Refer to the DGX OS Server release notes for information on available over-the-network software updates.

Post Setup Instructions for DGX OS Server Software Version 2.x and Earlier

These instructions apply if your DGX-1 is installed with software version 2.x or earlier.

To determine the DGX OS Server software version on your system, enter the following command.
$ grep VERSION /etc/dgx-release
DGX_SWBUILD_VERSION="3.1.1"
  1. If your network is configured for DHCP, then make sure that dynamic DNS updates are enabled.

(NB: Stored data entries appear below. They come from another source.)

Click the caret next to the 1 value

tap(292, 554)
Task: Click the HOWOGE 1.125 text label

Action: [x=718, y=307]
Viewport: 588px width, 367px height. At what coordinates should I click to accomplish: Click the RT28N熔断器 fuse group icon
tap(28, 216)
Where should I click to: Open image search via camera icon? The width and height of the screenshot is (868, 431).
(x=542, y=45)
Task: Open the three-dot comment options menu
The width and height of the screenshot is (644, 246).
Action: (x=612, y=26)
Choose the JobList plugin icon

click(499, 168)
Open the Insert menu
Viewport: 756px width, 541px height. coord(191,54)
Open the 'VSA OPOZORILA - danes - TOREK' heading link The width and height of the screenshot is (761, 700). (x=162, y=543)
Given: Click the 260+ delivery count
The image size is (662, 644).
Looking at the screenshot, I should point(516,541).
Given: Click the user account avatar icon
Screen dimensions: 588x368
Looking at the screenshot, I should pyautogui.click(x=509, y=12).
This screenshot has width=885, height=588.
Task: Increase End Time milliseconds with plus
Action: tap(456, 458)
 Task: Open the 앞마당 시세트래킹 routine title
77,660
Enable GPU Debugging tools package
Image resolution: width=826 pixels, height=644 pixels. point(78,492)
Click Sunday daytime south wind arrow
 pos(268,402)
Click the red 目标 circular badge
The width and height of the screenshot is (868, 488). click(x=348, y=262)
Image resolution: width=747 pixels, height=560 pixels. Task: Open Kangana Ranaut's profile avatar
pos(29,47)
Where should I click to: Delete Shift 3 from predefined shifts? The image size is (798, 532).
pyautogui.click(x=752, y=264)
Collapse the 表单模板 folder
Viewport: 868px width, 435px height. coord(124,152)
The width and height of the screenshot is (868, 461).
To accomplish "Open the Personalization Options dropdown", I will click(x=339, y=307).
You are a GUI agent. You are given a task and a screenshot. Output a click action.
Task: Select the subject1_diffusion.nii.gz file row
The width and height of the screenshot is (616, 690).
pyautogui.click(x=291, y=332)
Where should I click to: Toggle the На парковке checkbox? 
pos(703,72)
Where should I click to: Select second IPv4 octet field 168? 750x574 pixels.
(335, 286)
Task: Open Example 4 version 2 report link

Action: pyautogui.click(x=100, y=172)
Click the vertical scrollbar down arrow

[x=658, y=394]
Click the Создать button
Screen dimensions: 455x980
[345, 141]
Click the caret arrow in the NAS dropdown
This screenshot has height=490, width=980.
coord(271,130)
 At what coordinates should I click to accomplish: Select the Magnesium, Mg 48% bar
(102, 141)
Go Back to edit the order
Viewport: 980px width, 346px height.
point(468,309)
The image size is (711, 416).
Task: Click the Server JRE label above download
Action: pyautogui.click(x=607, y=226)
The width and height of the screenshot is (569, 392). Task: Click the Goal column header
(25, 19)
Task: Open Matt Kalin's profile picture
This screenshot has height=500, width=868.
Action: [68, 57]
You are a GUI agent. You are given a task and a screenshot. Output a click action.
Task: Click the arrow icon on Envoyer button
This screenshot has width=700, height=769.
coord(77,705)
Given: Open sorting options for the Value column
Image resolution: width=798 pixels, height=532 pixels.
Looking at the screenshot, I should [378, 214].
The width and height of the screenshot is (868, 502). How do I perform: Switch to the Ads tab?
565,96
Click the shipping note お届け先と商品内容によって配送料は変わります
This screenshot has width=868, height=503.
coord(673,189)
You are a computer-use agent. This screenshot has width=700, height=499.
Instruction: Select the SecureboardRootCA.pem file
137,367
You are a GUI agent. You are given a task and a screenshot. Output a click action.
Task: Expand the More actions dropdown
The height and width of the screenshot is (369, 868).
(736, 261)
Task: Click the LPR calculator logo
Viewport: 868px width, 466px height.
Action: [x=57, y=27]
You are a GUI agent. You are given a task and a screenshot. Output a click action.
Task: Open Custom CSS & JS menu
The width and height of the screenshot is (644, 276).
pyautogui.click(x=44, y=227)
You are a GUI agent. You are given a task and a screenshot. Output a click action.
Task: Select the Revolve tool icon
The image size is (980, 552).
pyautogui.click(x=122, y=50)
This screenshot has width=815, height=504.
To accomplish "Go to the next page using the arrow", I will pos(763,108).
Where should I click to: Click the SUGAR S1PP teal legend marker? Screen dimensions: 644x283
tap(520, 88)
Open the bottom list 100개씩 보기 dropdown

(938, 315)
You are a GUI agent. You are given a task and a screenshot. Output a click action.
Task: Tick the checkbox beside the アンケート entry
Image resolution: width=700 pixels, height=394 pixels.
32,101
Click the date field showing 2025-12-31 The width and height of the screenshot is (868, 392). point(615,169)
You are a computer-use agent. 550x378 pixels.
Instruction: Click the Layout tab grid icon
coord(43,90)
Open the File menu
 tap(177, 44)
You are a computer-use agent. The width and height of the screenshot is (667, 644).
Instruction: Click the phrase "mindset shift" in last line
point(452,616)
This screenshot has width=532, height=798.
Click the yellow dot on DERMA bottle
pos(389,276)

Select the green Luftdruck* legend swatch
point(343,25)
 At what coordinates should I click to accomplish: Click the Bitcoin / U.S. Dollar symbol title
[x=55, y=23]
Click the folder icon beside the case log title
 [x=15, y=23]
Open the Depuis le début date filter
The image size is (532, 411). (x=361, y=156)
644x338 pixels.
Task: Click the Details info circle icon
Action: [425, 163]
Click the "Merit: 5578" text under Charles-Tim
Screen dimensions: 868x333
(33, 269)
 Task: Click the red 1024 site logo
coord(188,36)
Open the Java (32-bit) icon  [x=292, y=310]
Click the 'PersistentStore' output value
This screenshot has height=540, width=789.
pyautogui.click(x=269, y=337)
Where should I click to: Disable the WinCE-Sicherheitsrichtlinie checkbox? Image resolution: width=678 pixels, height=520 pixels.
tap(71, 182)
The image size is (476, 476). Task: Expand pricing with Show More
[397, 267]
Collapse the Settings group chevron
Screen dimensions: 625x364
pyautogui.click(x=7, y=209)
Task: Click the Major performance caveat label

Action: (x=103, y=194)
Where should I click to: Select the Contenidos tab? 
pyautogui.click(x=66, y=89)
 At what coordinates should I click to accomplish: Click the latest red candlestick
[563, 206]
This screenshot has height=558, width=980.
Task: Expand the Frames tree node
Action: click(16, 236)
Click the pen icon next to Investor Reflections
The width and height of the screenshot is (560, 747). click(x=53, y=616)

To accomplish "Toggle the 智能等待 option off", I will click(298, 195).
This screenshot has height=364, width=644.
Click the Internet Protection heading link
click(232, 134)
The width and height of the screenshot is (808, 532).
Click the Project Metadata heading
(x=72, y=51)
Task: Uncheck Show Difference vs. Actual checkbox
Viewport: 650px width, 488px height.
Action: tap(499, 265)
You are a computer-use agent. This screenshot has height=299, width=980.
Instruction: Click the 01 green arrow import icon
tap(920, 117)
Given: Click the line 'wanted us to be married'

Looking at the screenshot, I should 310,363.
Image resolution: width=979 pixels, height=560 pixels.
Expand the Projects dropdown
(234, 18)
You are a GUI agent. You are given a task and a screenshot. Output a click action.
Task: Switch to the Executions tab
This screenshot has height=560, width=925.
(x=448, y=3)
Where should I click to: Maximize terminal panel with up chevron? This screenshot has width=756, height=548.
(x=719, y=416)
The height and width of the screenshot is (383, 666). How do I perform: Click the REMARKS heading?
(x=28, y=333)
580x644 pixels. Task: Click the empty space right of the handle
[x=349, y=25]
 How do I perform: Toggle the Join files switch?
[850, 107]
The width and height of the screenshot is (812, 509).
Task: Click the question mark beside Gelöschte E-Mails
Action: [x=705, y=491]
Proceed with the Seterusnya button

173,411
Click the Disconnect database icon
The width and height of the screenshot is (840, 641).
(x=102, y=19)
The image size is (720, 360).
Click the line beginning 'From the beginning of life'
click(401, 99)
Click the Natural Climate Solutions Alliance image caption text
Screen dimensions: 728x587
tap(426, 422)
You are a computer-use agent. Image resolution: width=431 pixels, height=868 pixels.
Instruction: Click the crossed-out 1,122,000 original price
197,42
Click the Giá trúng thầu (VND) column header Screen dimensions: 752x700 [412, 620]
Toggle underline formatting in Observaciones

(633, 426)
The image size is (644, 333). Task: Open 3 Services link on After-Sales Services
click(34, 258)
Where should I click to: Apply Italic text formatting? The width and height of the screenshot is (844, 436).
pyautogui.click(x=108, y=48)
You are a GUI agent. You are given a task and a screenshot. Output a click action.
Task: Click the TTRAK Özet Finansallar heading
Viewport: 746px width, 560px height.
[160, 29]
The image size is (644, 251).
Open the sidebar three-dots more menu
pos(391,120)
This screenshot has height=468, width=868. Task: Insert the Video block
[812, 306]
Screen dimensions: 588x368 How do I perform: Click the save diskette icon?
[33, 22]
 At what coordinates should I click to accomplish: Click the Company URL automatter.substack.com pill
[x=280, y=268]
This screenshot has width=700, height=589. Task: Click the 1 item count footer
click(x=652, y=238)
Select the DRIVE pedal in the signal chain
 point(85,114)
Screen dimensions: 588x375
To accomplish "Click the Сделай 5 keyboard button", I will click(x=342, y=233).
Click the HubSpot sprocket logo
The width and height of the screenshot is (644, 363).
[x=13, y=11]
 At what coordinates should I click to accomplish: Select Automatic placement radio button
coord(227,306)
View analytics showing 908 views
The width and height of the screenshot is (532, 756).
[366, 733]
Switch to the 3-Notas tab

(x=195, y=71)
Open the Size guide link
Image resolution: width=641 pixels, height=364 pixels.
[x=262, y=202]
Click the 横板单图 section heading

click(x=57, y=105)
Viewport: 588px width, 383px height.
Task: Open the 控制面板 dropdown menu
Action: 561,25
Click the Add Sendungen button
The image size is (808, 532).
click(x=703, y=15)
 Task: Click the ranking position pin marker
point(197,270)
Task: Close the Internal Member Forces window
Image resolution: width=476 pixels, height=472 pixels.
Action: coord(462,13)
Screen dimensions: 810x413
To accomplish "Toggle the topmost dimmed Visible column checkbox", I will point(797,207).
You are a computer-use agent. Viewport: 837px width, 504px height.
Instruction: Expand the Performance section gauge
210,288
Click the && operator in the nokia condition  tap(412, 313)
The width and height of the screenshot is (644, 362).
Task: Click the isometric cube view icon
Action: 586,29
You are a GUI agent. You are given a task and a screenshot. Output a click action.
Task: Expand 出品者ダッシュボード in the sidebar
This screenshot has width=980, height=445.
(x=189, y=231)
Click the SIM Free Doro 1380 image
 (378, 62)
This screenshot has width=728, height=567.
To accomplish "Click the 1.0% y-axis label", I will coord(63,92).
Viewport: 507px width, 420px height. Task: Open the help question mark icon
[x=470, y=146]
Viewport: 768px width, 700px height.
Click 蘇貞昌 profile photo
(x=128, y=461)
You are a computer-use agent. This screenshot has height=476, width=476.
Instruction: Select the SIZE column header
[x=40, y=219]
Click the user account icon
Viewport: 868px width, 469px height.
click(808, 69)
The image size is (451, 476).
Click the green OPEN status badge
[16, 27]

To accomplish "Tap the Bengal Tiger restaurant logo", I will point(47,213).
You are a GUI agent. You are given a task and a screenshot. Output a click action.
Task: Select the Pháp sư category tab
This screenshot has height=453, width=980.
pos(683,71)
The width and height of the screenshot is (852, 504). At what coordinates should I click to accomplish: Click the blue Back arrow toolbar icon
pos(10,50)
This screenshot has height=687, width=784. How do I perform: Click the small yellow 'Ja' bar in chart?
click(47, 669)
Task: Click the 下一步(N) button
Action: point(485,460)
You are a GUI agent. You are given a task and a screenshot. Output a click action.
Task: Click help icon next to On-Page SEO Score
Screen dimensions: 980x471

Check whether /etc/resolv.conf is a link to /run/resolvconf/resolv.conf.
    $ ls -l /etc/resolv.conf
    Expected output:
    lrwxrwxrwx 1 root root 29 Dec  1 21:19 /etc/resolv.conf ->
    ../run/resolvconf/resolv.conf
    • If the expected output appears, then skip to step 2.
    • If this does not appear, then enable dynamic DNS updates as follows:
    1. Launch the Resolvconf Reconfigure package.
      $ sudo dpkg-reconfigure resolvconf
      The Configuring resolvconf screen appears.
    2. Select <Yes>when asked whether to prepare /etc/resolv.conf for dynamic updates.
    3. Select <No> when asked whether to append original file to dynamic file.
    4. Select <OK> at the Reboot recommended screen. You do not need to reboot. You are returned to the command line.
    5. Bring down the interface, where <network interface> is em1 or em2, whichever you have set up as your primary network interface.
      $ sudo ifdown <network interface>
      Expected output:
      ifdown: interface <network interface> not configured
    6. Bring up the interface, where <network interface> is em1 or em2, whichever you have set up as your primary network interface.
      $ sudo ifup <network interface>
      Expected output (last line):
      …
      bound to <IP address> -- renewal in …
    7. Repeat step 1 to confirm that /etc/resolv.conf is a link to /run/resolvconf/resolv.conf.
  2. Make sure that the nvidia-peer-memory module is installed.
    $ lsmod | grep nv_peer_mem
    If the following output appears, then your DGX-1 setup is complete and you do not need to perform the next steps.
    nv_peer_mem            16384  0
    nvidia              11911168  30
    nv_peer_mem,nvidia_modeset,nvidia_uv
    mib_core               143360  13
    rdma_cm,ib_cm,ib_sa,iw_cm,nv_peer_mem,mlx4_ib,mlx5_ib,
    ib_mad,ib_ucm,ib_umad,ib_uverbs,rdma_ucm,ib_ipoib
  3. If there is no output to the lsmod command, then build and install the nvidia-peer-memory module.
    1. Get and install the module.
       $ sudo apt-get update
       $ sudo apt-get install --reinstall mlnx-ofed-kernel-dkms nvidia-peer-memory-dkms
      
      Expected output.
       DKMS: install completed.
       Processing triggers for initramfs-tools (0.103ubuntu4.2) ...
       update-initramfs: Generating /boot/initrd.img-4.4.0-45-generic
      
    2. Add the module to the Linux kernel.
       $ sudo modprobe nv_peer_mem
      
      There is no expected output for this command.
    3. Repeat step 2 to confirm that the nvidia-peer-memory module has been added.